YOUR GOAL.
Locate, in the data below, the line that contains "Financing (45, 2488)" and the line that contains "关于我们 (800, 1026)"; reproduce exactly those two lines and every line between them, nothing more.

AVAILABLE DATA.
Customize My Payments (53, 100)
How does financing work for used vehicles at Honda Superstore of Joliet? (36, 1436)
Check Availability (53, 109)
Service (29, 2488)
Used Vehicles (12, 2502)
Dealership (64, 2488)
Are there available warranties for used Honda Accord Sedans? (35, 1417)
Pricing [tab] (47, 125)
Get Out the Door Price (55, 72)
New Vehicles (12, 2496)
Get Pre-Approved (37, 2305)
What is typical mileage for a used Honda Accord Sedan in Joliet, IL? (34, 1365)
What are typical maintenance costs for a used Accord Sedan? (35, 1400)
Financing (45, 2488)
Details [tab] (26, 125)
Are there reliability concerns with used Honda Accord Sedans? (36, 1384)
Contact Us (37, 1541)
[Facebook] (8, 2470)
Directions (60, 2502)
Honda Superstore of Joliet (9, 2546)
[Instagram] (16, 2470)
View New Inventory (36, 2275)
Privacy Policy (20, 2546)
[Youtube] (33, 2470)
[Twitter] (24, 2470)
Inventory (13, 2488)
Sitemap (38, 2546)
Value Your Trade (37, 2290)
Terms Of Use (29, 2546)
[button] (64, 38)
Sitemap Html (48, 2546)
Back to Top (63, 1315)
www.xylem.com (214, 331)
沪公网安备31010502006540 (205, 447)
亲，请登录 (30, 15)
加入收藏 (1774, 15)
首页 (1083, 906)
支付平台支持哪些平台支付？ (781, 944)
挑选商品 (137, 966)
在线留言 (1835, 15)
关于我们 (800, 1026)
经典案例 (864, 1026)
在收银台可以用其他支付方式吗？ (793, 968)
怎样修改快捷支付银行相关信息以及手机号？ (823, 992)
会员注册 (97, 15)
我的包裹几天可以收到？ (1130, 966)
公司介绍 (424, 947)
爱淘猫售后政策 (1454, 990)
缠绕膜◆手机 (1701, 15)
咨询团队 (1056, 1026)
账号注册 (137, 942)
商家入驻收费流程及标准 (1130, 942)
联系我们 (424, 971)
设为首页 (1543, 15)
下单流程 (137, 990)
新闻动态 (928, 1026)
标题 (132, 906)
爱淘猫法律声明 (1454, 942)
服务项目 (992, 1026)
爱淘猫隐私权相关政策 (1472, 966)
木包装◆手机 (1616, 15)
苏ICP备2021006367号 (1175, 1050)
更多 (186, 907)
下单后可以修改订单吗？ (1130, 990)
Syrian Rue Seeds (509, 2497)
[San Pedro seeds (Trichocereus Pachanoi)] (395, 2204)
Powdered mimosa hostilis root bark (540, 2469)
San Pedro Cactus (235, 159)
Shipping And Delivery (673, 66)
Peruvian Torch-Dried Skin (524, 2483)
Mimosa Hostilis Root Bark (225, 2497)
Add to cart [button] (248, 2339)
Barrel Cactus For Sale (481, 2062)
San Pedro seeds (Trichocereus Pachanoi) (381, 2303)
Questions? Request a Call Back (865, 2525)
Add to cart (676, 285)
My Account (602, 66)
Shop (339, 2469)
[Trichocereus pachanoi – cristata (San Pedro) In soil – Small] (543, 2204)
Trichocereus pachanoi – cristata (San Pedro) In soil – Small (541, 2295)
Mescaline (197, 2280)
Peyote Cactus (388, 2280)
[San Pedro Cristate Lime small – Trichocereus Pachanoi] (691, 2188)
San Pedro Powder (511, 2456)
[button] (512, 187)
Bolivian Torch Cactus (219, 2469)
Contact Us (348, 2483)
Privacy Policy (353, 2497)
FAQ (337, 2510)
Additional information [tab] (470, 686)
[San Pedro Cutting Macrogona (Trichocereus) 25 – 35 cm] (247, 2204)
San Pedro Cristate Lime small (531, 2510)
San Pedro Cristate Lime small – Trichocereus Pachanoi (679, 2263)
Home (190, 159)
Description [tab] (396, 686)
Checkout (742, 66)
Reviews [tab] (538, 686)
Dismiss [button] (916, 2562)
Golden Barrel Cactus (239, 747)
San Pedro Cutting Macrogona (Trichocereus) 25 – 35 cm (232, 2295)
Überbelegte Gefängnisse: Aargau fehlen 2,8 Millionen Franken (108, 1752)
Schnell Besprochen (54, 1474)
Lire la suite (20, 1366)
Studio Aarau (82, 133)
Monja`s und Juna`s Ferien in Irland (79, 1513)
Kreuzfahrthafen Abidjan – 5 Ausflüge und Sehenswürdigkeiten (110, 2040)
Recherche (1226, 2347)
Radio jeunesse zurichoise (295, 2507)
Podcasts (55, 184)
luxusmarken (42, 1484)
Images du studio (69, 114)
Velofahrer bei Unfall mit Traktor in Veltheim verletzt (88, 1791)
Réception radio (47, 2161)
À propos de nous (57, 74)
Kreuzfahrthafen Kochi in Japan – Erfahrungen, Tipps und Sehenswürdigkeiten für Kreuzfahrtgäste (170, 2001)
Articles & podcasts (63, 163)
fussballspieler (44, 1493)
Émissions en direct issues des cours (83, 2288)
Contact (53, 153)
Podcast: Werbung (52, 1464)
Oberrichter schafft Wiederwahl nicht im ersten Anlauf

RESPONSE.
Financing (45, 2488)
Details [tab] (26, 125)
Are there reliability concerns with used Honda Accord Sedans? (36, 1384)
Contact Us (37, 1541)
[Facebook] (8, 2470)
Directions (60, 2502)
Honda Superstore of Joliet (9, 2546)
[Instagram] (16, 2470)
View New Inventory (36, 2275)
Privacy Policy (20, 2546)
[Youtube] (33, 2470)
[Twitter] (24, 2470)
Inventory (13, 2488)
Sitemap (38, 2546)
Value Your Trade (37, 2290)
Terms Of Use (29, 2546)
[button] (64, 38)
Sitemap Html (48, 2546)
Back to Top (63, 1315)
www.xylem.com (214, 331)
沪公网安备31010502006540 (205, 447)
亲，请登录 (30, 15)
加入收藏 (1774, 15)
首页 (1083, 906)
支付平台支持哪些平台支付？ (781, 944)
挑选商品 (137, 966)
在线留言 (1835, 15)
关于我们 (800, 1026)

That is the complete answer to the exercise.